Spirited Reflection: Relationships, community and change


Connie Greyeyes
Connie Greyeyes

A few weeks ago I was reading about Connie Greyeyes.  The interview and accompanying Amnesty International Canada report, Out of Sight, Out of Mind, keep coming back to me whenever I think about community.

Connie, an Indigenous woman from the Bigstone Cree First Nation, lives in Fort St. John, British Columbia. She has been going to Ottawa for the October 4th national vigil for missing and murdered Indigenous women and girls for several years in addition to organizing the Sisters in Spirit vigil in Fort St.

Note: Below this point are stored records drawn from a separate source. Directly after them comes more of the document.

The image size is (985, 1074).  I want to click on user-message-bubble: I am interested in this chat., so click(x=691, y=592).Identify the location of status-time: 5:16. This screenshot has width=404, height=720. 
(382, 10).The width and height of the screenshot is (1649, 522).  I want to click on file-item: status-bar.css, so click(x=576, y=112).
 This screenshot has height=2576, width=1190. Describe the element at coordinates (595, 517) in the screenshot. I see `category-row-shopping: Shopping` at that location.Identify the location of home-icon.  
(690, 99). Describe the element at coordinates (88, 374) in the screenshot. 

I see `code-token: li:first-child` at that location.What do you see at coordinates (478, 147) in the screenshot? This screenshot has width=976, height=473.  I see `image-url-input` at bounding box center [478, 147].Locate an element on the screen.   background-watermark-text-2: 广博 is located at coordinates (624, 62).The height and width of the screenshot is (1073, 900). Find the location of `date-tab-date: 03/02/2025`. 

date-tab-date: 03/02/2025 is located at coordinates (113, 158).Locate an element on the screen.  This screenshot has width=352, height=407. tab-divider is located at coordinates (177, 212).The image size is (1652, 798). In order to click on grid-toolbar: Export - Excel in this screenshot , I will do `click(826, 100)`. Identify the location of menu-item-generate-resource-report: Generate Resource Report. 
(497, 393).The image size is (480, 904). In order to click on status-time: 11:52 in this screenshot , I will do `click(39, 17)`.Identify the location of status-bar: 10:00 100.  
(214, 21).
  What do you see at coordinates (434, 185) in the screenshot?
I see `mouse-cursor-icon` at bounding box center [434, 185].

John.

At these events, she talks about knowing so many female friends, family and acquaintances who have been murdered or gone missing that she had to make a list to keep track.  As I learned more about Connie’s work I became aware that her insights were mapping, for me, critical connections between relationships, community and systemic change, and how the work of KAIROS fosters these critical connections.

Personal relationships were the impulse that got Connie involved in this advocacy work.  The death of a cousin, and of a growing number of friends, impelled her to raise her voice.

Relationships were also the catalyst for creating change.  Friends and family supported her in the work.  As Connie remarked, they found strength and resilience together.  And, more than that, it was by looking for underlying connections, within the stories and between the stories, that root causes of violence and injustice were uncovered.

For instance Connie’s account has flagged, for me, how violence against Indigenous women and girls is inextricably linked with the weakening of community through economic factors such as the huge gap between the high wages for resource sector workers (predominantly male) and the much lower wages of women in northeast British Columbia (wages that are well below the average for women in Canada).  High wages have driven up local prices even for the basics such as food and housing.  Those who do not make high wages (predominantly Indigenous women) experience food and housing insecurity.

Community is also undermined by the overwhelming presence of a transient workforce that is mostly young and male (a demographic that is statistically more likely to commit violent crime).  When people are not connected to each other through a strong sense of community, diversity and difference can easily become obstacles to relationship rather than sources of creativity and imagination.

Further, inadequate levels of access to government supports and services plagues women in northeast British Columbia.  Women’s shelters and food banks are in a constant state of crisis; both of which are signs of a weakened community and factors which further weaken community.

At another level, the stories of these Indigenous communities reveal the importance of relationship with the land, or rather how forced disconnection from land undermines community health.  Traditions of hunting, fishing and gathering are critical to cultural identity and wellbeing.  Indeed, many experience it as a source of healing.  However, the huge scale of resource development in this area has deeply impacted traditional territories, affecting wildlife, fish, land, water and Indigenous communities.

However, Connie Greyeyes has shown how the cracks in one community can begin to reveal a map for creating change both there and beyond.  To heal our relationships with Indigenous women and girls, we need to be working toward healing in our relationship with the land, water, wildlife, but also with the global economy, work, culture (especially the roots of bias and the consumer-driven distortions), and politics

KAIROS’ Women of Courage program brings women together from different human rights contexts—Indigenous, conflict, and migrant—for shared analysis, learning, strategizing and social action.  It’s rooted in and shaped by the wisdom and experience of KAIROS` long-term partnerships with domestic and international women’s organizations, networks, and movements for peace-building, human rights, and ecological justice.

The Women of Courage program also recognizes that, while women like Connie and others around the world face many injustices, women are also key catalysts and agents for change when they are able to create and exercise leadership in human rights and peacebuilding, processes that currently are often dominated by men’s voices and experiences. Women are key actors in the struggle for social justice.

KAIROS works with partners in Canada and the global South to identify how resource extraction and mining impacts Indigenous women as well as women’s unique role in defending community rights and the environment. Indigenous women offer perspectives on resource extraction that often are not heard or understood when evaluating the risks and benefits of mines and resource extraction, or when tracking long term social and environmental impacts.

We long for community because it holds sacred energies of love from which solidarity and justice flow.  Through its work with its many partners, KAIROS has been deeply involved in the work of building a movement of solidarity and justice, and promoting the important role of women in this movement-building work.  Efforts such as these make KAIROS is an inspiring example of community and a powerful catalyst for change.


Sue Wilson, CSJ is Director of the Office for Systemic Justice for the Canadian Federation of Sisters of St. Joseph.